### Aim of the task:
Exactly the lines from the one containing "Instruction: Click the" through the end of the data below are to be reproduced, and nothing besides them.

### Input records:
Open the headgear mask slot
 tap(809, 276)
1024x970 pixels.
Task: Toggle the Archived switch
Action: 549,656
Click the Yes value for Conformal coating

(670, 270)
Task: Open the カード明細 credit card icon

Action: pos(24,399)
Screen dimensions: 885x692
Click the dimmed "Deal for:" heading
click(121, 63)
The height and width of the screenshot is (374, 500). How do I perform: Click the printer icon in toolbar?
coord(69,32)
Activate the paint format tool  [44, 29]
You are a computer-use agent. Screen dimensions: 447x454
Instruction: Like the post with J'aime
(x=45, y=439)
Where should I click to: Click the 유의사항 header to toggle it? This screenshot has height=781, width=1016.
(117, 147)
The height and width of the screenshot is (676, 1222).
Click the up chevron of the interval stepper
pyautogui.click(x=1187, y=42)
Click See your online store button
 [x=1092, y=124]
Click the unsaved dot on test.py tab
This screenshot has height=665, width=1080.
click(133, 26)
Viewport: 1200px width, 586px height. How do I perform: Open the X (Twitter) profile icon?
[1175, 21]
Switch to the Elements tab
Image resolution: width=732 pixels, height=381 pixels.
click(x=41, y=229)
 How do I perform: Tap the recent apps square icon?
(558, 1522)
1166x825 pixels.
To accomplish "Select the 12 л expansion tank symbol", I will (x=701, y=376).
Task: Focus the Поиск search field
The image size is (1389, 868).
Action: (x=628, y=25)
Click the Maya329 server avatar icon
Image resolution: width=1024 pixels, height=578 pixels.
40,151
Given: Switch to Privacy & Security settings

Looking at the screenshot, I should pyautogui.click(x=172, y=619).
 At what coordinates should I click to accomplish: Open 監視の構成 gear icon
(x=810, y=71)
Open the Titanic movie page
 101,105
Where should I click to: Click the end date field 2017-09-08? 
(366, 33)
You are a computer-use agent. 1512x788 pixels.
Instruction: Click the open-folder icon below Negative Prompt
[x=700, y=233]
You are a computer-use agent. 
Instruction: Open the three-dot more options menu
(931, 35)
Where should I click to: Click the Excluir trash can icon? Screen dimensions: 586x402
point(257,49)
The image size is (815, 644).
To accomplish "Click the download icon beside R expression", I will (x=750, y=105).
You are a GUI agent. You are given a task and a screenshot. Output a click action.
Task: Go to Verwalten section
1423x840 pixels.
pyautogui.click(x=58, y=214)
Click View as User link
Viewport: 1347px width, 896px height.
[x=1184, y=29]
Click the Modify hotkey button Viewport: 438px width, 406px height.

### Solution to the problem:
Instruction: Click the open-folder icon below Negative Prompt
[x=700, y=233]
You are a computer-use agent. 
Instruction: Open the three-dot more options menu
(931, 35)
Where should I click to: Click the Excluir trash can icon? Screen dimensions: 586x402
point(257,49)
The image size is (815, 644).
To accomplish "Click the download icon beside R expression", I will (x=750, y=105).
You are a GUI agent. You are given a task and a screenshot. Output a click action.
Task: Go to Verwalten section
1423x840 pixels.
pyautogui.click(x=58, y=214)
Click View as User link
Viewport: 1347px width, 896px height.
[x=1184, y=29]
Click the Modify hotkey button Viewport: 438px width, 406px height.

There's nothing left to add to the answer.